Epidemiology – Zoonosis likely to involve humans in proximity to increasing mouse populations; generally no person to person spread
Treatment and Prevention – Avoid contact with rodents; seal access to houses, food supplies; good ventilation, avoid dust, use disinfectants in cleaning rodent contaminated areas. No proven antiviral treatment.

Fungal infections of the lung – Coccidioidomycosis aka Valley Fever
Signs and symptoms – fever, cough , chest pain, loss of appetite and weight; less frequently, painful nodules on extremities, pain in joints; skin , mucous membranes, brain, and internal organs sometimes involved.

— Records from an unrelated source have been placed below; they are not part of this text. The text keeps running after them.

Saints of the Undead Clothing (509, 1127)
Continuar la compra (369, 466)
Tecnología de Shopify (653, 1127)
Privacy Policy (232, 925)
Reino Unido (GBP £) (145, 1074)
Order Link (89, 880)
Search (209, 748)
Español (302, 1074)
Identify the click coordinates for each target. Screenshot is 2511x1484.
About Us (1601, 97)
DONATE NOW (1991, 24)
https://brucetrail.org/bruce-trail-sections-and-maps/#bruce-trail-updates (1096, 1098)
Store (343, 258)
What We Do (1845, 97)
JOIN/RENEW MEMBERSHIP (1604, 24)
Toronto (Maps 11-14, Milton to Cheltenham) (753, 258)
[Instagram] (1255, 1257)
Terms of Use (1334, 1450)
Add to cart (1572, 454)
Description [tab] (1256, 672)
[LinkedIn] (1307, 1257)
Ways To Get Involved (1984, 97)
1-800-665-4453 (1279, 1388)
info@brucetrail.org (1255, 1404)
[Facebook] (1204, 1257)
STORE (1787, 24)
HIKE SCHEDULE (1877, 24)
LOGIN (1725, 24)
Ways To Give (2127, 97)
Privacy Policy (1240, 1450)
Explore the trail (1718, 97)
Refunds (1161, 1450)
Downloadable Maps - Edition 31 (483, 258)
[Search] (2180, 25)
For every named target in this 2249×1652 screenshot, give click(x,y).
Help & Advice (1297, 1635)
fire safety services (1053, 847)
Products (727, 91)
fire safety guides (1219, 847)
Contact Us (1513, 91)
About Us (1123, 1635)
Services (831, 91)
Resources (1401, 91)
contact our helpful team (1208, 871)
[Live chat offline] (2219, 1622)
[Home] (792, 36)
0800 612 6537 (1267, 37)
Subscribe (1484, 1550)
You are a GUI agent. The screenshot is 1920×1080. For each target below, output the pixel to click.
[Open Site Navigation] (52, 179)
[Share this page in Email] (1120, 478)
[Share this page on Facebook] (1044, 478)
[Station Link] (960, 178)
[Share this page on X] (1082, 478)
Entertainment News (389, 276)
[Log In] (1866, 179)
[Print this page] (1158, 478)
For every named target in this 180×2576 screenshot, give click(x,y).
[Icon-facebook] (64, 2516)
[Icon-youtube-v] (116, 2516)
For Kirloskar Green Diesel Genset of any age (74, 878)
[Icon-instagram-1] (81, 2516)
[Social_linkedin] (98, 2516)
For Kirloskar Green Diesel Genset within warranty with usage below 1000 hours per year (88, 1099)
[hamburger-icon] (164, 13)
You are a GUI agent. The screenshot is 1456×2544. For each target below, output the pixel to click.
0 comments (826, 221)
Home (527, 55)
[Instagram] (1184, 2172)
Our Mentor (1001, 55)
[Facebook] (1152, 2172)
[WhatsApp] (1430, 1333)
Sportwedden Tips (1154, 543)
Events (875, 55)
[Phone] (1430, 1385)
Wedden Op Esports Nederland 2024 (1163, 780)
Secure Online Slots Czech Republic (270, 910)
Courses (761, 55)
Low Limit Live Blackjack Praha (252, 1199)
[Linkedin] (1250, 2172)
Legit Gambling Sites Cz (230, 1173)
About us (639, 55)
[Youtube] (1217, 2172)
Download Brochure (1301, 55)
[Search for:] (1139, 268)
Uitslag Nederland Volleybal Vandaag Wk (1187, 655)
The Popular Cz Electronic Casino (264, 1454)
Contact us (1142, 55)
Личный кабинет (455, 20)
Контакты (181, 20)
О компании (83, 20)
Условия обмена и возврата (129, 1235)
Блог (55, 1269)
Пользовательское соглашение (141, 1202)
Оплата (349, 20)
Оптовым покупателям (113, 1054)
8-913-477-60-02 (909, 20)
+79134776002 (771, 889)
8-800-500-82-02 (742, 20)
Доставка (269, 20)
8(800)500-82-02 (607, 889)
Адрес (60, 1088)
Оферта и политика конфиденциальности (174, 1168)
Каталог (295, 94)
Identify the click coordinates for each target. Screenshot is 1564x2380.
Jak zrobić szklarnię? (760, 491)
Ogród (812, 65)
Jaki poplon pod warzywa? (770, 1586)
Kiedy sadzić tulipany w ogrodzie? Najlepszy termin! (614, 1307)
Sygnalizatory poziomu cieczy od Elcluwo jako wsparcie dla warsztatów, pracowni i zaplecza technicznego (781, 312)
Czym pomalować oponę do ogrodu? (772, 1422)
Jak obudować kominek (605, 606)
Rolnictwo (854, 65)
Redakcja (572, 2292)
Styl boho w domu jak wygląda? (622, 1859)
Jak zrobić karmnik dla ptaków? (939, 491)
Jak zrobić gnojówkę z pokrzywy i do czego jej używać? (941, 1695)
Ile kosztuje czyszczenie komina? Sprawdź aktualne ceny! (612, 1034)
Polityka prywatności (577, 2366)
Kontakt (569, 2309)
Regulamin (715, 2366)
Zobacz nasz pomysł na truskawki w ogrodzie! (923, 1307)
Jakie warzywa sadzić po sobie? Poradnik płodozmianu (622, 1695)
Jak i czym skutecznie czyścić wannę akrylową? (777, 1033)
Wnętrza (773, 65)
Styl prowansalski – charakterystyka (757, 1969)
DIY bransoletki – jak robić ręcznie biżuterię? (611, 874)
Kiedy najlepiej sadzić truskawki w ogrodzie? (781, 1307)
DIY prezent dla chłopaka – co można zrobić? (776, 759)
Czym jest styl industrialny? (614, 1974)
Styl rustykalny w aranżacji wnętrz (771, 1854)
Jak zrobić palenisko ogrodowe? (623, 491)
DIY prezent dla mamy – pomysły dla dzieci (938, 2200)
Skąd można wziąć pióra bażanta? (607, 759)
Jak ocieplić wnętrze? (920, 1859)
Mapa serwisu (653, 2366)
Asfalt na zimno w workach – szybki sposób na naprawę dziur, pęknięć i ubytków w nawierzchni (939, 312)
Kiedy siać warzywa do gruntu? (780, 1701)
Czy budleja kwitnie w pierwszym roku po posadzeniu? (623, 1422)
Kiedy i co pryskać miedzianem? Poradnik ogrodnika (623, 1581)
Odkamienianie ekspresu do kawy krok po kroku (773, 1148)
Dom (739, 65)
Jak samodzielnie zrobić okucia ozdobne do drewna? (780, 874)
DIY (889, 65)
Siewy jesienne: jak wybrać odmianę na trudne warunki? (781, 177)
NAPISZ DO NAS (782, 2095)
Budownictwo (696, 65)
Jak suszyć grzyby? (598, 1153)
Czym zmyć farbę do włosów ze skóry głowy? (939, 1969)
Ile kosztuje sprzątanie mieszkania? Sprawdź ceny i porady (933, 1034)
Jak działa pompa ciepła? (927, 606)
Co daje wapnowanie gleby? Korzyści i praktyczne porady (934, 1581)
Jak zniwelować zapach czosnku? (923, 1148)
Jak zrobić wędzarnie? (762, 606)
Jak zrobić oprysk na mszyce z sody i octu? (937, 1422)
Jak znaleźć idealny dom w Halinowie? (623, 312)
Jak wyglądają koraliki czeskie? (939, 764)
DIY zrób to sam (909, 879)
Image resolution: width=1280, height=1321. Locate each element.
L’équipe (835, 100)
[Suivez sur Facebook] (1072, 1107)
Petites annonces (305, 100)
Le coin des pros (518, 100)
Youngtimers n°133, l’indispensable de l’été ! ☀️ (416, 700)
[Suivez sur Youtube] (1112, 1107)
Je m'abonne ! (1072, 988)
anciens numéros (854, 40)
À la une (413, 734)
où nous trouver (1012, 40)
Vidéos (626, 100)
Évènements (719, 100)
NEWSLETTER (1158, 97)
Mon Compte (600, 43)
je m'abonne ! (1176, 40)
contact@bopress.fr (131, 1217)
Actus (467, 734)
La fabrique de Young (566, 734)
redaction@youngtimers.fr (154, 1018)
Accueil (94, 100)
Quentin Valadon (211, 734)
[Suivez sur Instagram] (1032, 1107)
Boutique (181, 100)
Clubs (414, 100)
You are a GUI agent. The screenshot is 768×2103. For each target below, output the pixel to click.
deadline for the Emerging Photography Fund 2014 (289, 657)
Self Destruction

Incubation period – 2 days to 3 weeks
Causative agent – Coccidioides immitis, dimorphic fungus
Pathogenesis – After lodging in lung, arthrospores develop into spherules that mature and discharge endospores, each of which then develops into another spherule; inflammatory response damages tissue; hypersensitivity to fungal antigens causes painful nodules and joint pain.
Epidemiology – Inhalation of airborne C. immitis spores with dust from soil growing the organism. Occurs only in certain semi arid regions of western hemisphere
Treatment and prevention – Treatment is amphotericin B and Fluconazol or Itraconazol. Prevention by dust control methods such as grass planting and watering.

Histoplasmosis aka Spelunkers Disease
Signs and symptoms – Mild respiratory symptoms; less frequently, fever , chest pain cough, chronic sores
Incubation period – 5 to 8 days
Causative agent – Histoplasma capsulatum, dimorphic fungus
Pathogenesis – Spores inhales, chage to yeast phase, multiply in macrophages; granulomas form; disease spreads in individuals with AIDS or immunodeficiencies
Epidemiology – Fungus prefers to grow in soil contaminated by birds or bat droppings. Spotty distribution in many countries.
Treatment and Prevention – Treatment; amphotericin B and Itraconazole for serious infections. Prevented by avoiding soils contaminated with chicken, bird, or bat droppings.